Now the festivals had a lot of eating, a lot of
sacrifices offered. Sacrifices are food. So I mean, the festivals probably during the siege had been largely cut off.
But he says, I've got good news for you. He says, behold, on the mountains,
the feet of him who brings good tidings. This word good tidings is the same, is a word that means good news, which is the word gospel.
In the Septuagint, it's eungalion, which is the word in the New Testament
for the gospel. Now the word gospel is a generic word for good news. But of course in the New Testament, it's the good news of Christ, the good news of the kingdom of God.
In this case, the good news is of
deliverance from the Assyrian threat. Now Isaiah had said something very much like this, and Nahum could hardly have said these words without knowing that he was repeating kind of something that an earlier prophet had said. And Isaiah says it in the context of the Messiah.
In Isaiah chapter 52, beginning at
52 7, it says, how beautiful upon the mountains are the feet of him who brings good news, who proclaims peace, who brings glad tidings of good things, who proclaims salvation, who says to Zion, which is Jerusalem, your God reigns. And then he goes on, before the end of the chapter, to describe the Messiah, which goes through the end of chapter 52 and through 53. Now most of us are familiar probably with Isaiah 53, one of the most famous descriptions of the Messiah in the Old Testament.
So Paul quotes Isaiah 52 7, how beautiful upon the
mountains are the feet of him who brings good news. And he quotes it in Romans 10 as a reference to his own ministry bringing the good news of the Messiah. He sees Isaiah's good news as a reference to the messianic kingdom coming, which Paul was proclaiming.
It's, Nahum is using the same
expression, he's bringing good news to Jerusalem, but it's not the Messiah. It's talking about the news of deliverance from the Assyrian threat, which would be what was hanging over everybody's head at the time, a great relief to know that God is going to end that situation. Now chapter 2 of Nahum, he who scatters has come up before your face.

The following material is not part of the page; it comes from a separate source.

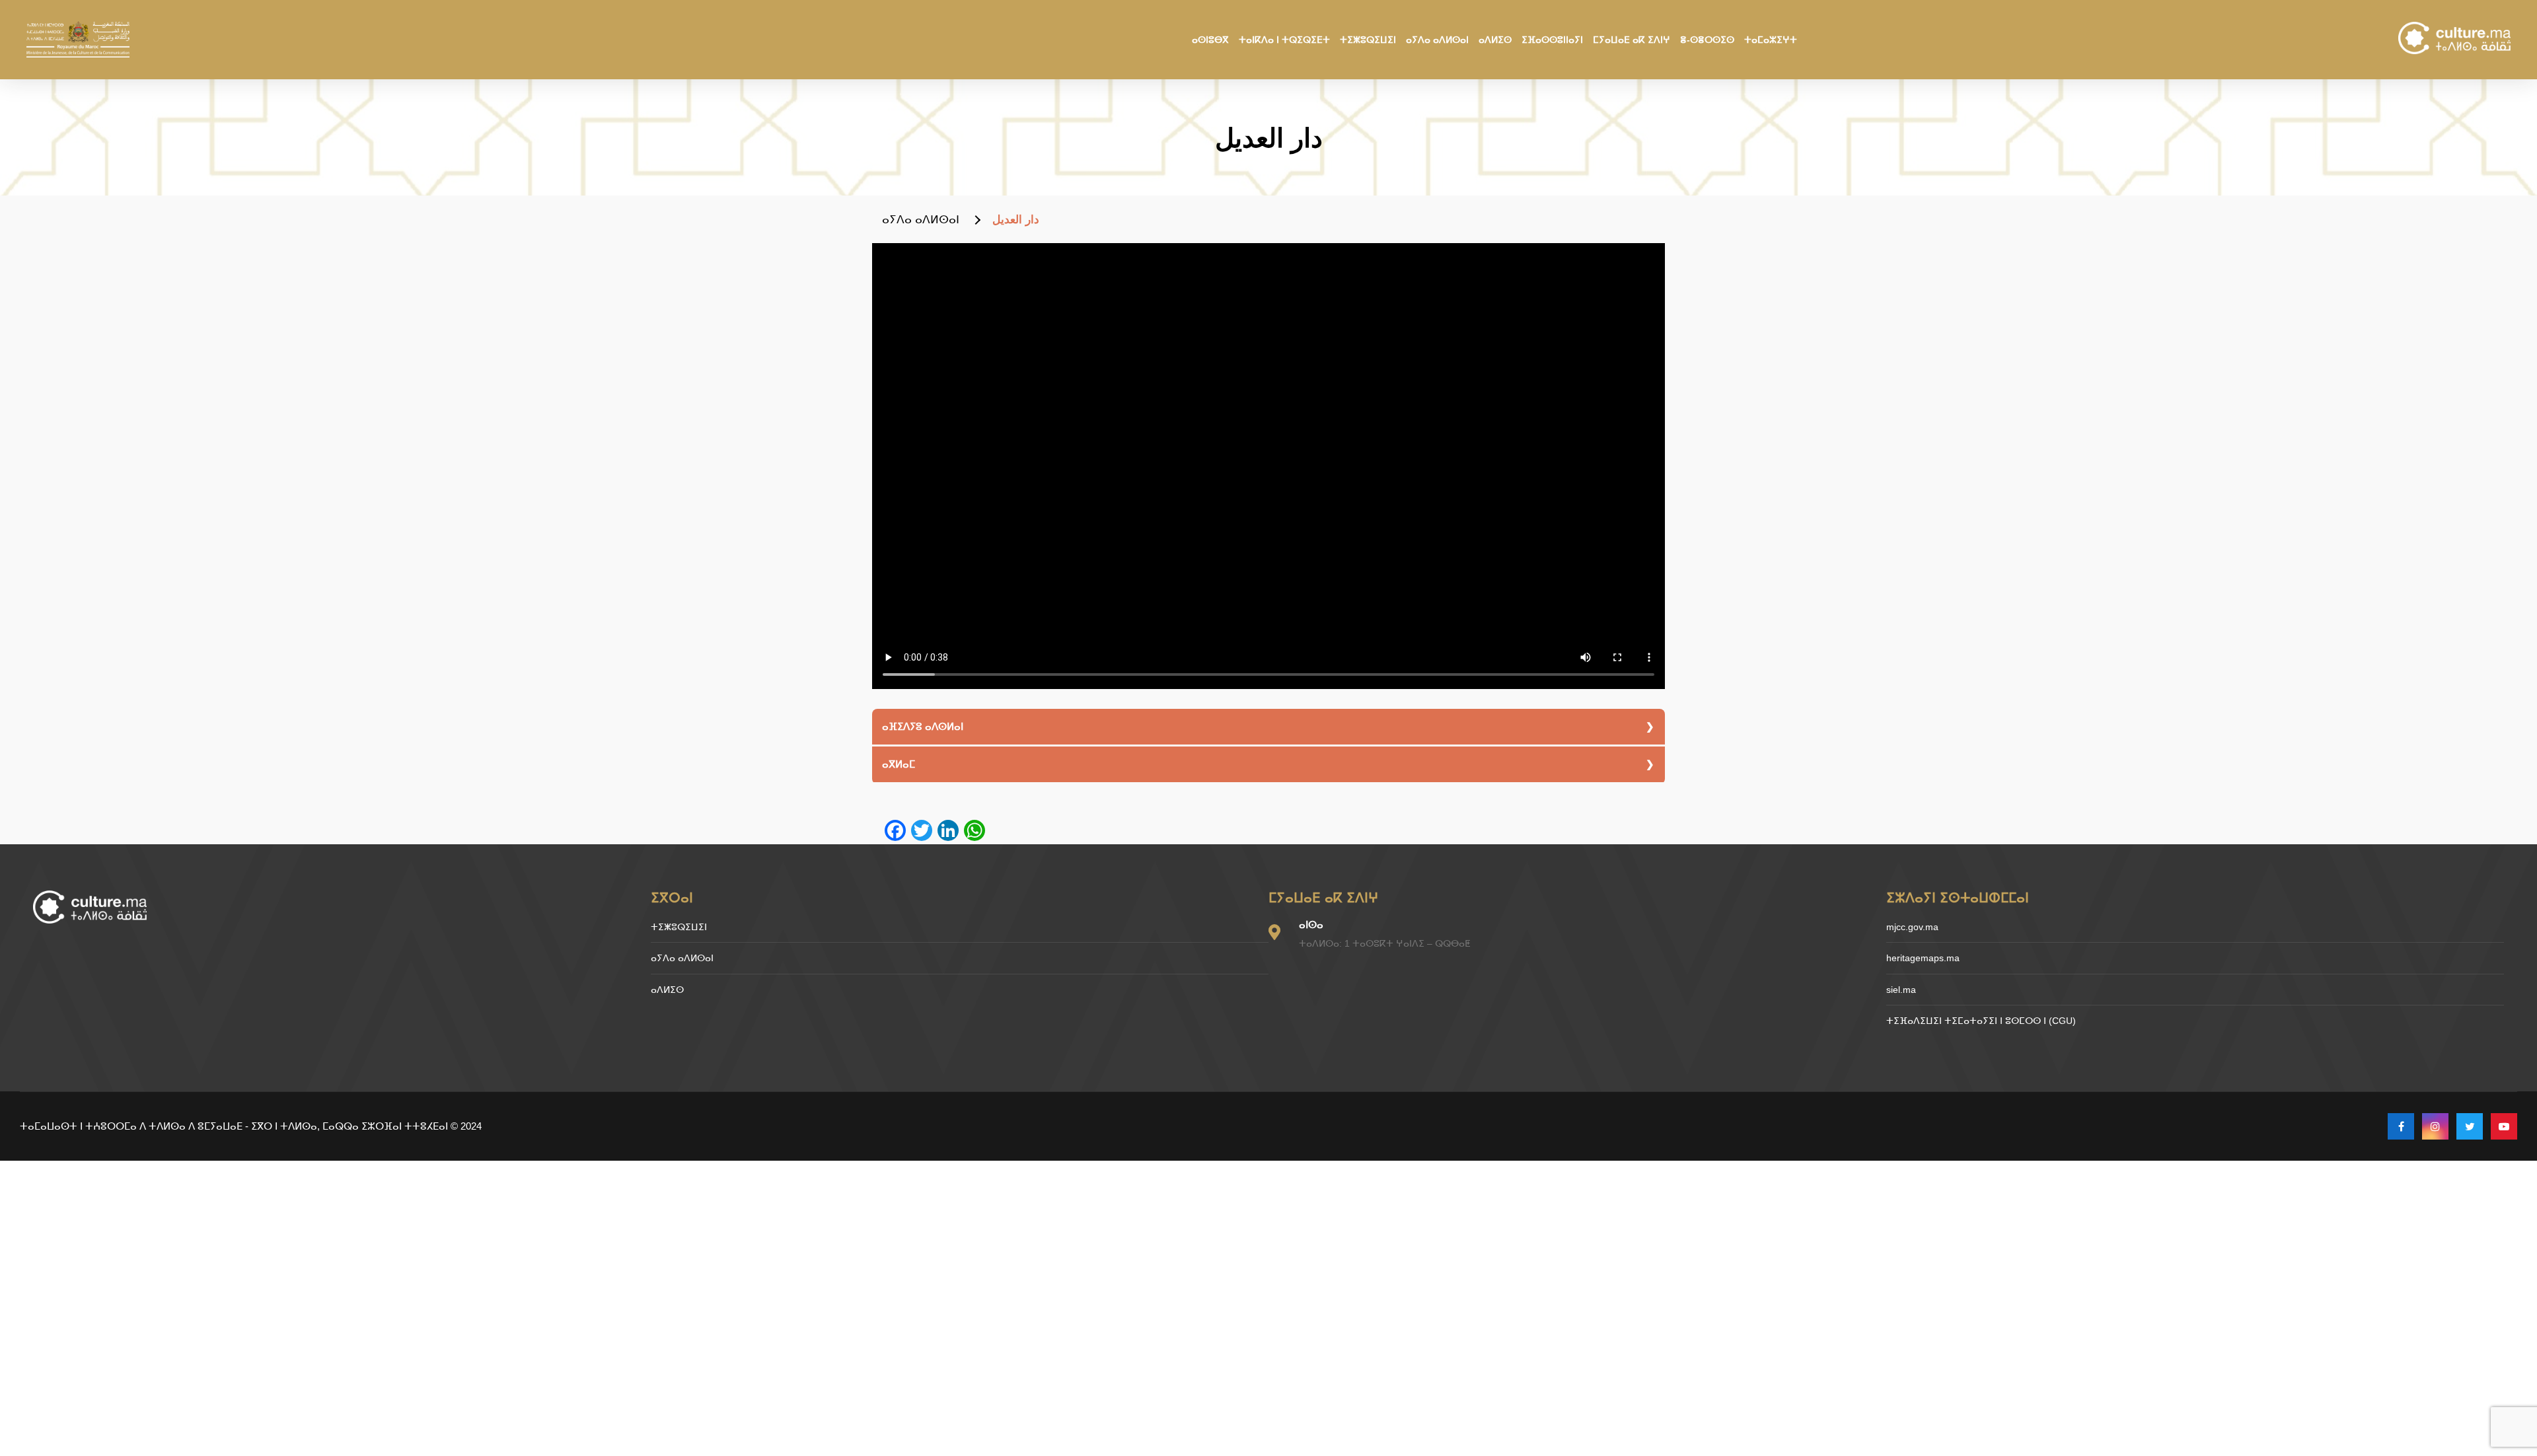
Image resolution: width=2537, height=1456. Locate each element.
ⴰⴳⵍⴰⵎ (898, 764)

Man the fort. Now here he's talking to the Ninevites
about becoming the Babylonians and the Medes who would ultimately conquer them. He says, he who scatters has come up before your face.
Man the fort. Watch the road. Strengthen your flags.
Fortify your
power mightily. He's saying do what you can to defend yourself. Of course it's not going to do any good because God is judging you.
You can go ahead and put up your defenses. Let's see how that works
out for you. Verse 2, for the Lord will restore the excellence of Jacob like the excellence of Israel.
For the emptyers have emptied them out and ruined their vine branches. The shields of the mighty men are made red. The valiant men are in scarlet.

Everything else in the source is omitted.